Work order: Pick up the passage about filming Sherlock's "The Hounds of Baskerville" on Dartmoor and continue it from its last sentence.

Text segment:
###

Sherlock - The Hounds of Baskerville

This adaptation was aided enormously by filming on Dartmoor proper. Whilst other locations can be doubled up by utilising locations in Wales (such as the Bush Inn, St Hilary, Vale of Glamorgan doubling as The Cross Keys pub) nothing represents Dartmoor better than Dartmoor itself. The Devon moorland is as much a character of the story as Holmes and Watson – a primeval realm where the supernatural could, just possibly, enter into our world. Director Paul McGuigan used the magnificent vistas of natural beauty offered by Dartmoor to their full potential. The image of Benedict Cumberbatch standing atop a tor gazing across the seemingly enternal moor must surely enter the lexicon of memorable images from the last decade of television. McGuigan followed up his breathless interpretation of A Scandal in Belgravia with a whole different series of camera moves to capture the paranoia, spookiness and gathering horror of Mark Gatiss’ script. Nighttime shenanigans on the supernatural moor contrasted sharply with the clinical whiteness of the Baskerville military research centre.

###

Data excerpts:
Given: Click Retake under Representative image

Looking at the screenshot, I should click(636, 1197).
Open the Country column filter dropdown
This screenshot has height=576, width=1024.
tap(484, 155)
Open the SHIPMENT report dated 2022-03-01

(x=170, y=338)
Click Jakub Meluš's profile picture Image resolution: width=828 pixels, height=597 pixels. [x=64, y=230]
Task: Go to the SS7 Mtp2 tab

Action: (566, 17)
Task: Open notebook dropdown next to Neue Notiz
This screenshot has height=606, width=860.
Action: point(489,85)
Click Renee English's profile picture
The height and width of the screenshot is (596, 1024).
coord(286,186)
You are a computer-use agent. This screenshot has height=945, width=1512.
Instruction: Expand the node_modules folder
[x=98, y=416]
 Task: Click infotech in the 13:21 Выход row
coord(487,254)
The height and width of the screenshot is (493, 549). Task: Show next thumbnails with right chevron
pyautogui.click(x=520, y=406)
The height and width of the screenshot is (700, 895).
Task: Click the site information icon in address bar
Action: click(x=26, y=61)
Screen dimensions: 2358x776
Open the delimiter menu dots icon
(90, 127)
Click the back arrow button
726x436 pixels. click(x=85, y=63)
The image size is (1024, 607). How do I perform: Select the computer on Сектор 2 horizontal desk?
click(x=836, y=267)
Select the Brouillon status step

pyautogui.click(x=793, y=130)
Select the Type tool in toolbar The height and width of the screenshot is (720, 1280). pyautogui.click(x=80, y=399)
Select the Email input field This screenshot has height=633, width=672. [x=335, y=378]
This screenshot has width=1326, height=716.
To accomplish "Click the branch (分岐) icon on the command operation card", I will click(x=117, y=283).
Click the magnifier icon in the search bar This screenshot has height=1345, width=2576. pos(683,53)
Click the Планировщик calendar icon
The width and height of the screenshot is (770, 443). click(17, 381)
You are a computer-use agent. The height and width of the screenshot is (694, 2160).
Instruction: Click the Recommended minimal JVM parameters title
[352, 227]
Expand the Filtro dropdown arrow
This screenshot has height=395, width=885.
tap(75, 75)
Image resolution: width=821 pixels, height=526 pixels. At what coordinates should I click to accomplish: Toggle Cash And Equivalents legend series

###

Answer for the task:
Whilst the imagery of Frankland’s gas-mask clad, red-eyed visage morphing into true memory after Knight’s perception of the hound for twenty years was one of the most terrifying pieces of footage shown on television in years, I couldn’t help but have the phrase “Are you my mummy?” running through the mind. Between them Steven Moffat and Mark Gatiss have assisted in creating some of the best “event television” since the 1970s. A Hinchcliffe and Holmes for the 21st century.

A masterstroke from Gatiss was to have Sherlock himself affected by the chemical weapon that had been used on Henry Knight. Benedict Cumberbatch’s performance as a Sherlock Holmes briefly doubting his own senses and the logical world that he had spent his entire existence inhabiting was a joy to watch. For a moment Sherlock was as paranoid as Henry – a lovely performance from the ever-reliable Russell Tovey, who also affected a beautiful air of disbelief when Sherlock deduced the events of his morning and journey to London. Full credit to the writers when they invent these oh-so believable deductions for Holmes to impress the world with.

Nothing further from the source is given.